Marvel: Avengers Alliance:

avengersalliancescreens1

This is a Social Networking game I got hooked on back in 2012 and have occasionally revisited ever since. Like many games of this sort, it is free to play, but only to a point. You can advance in this game and never spend a dime, but it will be slow going.

Basically, you play as yourself AS A S.H.I.E.L.D. AGENT, and as you go along you start collecting different Avengers to assist you (as playable characters). This game features an obscene amount of grinding, but there is a sort of Pokemon-style satisfaction that you get every time you collect a new playable character. Each character can also be outfitted with different items and leveled up, so there’s plenty to do. Also, the developers’ definition of “Avenger” is pretty loose–yeah, you can add Cap and Thor to your team, but you can also earn part-time Avengers like Moon Knight or Tigra, or even never-really-was-a-proper-Avenger characters like Squirrel Girl. Some of the most powerful characters in the game are actually villains that you earn the right to add to your team (guys like Magneto or Doctor Doom).

This game is definitely a time suck, but, like I said, you can play it for almost no money.

 

Fanduel:

Fanduel Images

 

This one’s for the ‘Clixer who’s also a huge sports fan. Fanduel offers daily fantasy leagues (entry fees start at as little as $1–you can pay through PayPal) that pay out real money (DISCLAIMER: This site deals in real money, so if you’ve had gambling issues in the past, please stay far, far away…) as soon as that day’s games end. All the major sports are available to play (when they’re in season).

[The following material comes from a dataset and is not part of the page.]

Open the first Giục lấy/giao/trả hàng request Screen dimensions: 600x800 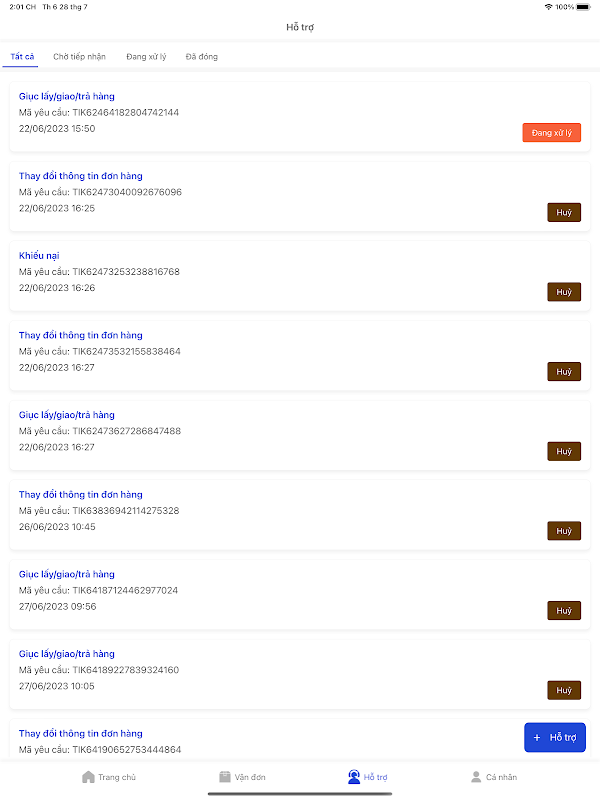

The way it works is pretty simple. You get a salary cap (usually around $60k); you select your roster of players; and then you watch as everything your players do that day earns you points. If you’ve picked wisely enough, you’ll usually earn back your entry fee (although you can win a lot more, too). If you haven’t, well, there’s always tomorrow.

From a Heroclix perspective, what I like about playing this sort of Fantasy game are the decisions you have to make when building your roster. It’s not unlike how you would approach building a team in Heroclix. You only have so much available capital to use, so you can’t just take every superstar you want (in the same way that you usually can’t fit more than one high-cost figure onto a 300-Point ‘Clix Build). You want Lebron James on your NBA team? You can have him, but it may mean starting Khris Middleton in your other Small Forward spot. Who’s Khris Middleton? Exactly.

 

Well, that’s it for today. But if your looking for a cheap (-ish) gaming distraction while we wait for next year’s new offerings, hopefully something above strikes your fancy!

And tomorrow night, we’ll be right back here for Night 6 of the 12 Nights of Clix-Mas! We’re gonna take a look at the WORST figures in Flash!

Until then, Stay Safe, and Watch Where You Draw Your Lines of Fire!!